What is required:
Identify each line in the listing below that contains the word "circular" and copy those lines out in full.

Extracted entries:
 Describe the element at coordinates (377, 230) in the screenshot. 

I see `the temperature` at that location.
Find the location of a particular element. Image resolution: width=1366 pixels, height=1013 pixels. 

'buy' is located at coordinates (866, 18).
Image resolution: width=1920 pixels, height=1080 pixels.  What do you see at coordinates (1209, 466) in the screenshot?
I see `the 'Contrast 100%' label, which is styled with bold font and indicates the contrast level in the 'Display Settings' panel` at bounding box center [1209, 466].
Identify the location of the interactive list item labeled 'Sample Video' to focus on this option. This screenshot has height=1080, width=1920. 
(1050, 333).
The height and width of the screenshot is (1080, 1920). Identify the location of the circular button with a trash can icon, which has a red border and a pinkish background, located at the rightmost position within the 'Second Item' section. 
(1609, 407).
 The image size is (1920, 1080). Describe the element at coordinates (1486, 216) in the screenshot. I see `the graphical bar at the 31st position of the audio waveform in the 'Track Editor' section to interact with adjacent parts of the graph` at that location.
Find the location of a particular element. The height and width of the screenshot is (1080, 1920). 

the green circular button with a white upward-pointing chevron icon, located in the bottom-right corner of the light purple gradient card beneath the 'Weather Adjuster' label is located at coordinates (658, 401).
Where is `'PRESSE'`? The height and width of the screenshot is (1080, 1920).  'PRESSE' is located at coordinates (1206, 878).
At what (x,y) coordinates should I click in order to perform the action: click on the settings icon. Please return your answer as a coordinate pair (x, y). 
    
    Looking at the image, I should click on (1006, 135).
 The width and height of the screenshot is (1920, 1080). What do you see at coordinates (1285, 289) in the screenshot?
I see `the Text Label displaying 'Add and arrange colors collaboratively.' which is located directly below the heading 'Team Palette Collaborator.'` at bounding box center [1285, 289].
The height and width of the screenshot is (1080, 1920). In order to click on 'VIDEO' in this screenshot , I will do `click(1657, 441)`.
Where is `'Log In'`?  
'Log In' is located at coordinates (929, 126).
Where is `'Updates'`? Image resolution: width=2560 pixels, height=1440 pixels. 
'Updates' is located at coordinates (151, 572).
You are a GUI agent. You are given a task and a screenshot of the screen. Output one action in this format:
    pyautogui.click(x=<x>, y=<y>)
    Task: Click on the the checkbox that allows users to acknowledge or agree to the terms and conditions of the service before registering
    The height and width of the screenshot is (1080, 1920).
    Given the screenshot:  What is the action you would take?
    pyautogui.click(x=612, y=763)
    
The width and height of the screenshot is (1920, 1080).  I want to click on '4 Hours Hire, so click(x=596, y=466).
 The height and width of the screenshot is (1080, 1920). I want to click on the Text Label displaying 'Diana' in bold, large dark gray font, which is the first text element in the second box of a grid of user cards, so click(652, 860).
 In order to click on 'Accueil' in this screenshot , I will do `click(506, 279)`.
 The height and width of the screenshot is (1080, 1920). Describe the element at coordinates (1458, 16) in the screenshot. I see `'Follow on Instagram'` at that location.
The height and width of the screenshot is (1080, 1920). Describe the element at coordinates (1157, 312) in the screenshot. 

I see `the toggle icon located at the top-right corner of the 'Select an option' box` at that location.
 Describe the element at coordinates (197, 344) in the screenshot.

Exercise solution:
The height and width of the screenshot is (1080, 1920). Identify the location of the circular button with a trash can icon, which has a red border and a pinkish background, located at the rightmost position within the 'Second Item' section. 
the green circular button with a white upward-pointing chevron icon, located in the bottom-right corner of the light purple gradient card beneath the 'Weather Adjuster' label is located at coordinates (658, 401).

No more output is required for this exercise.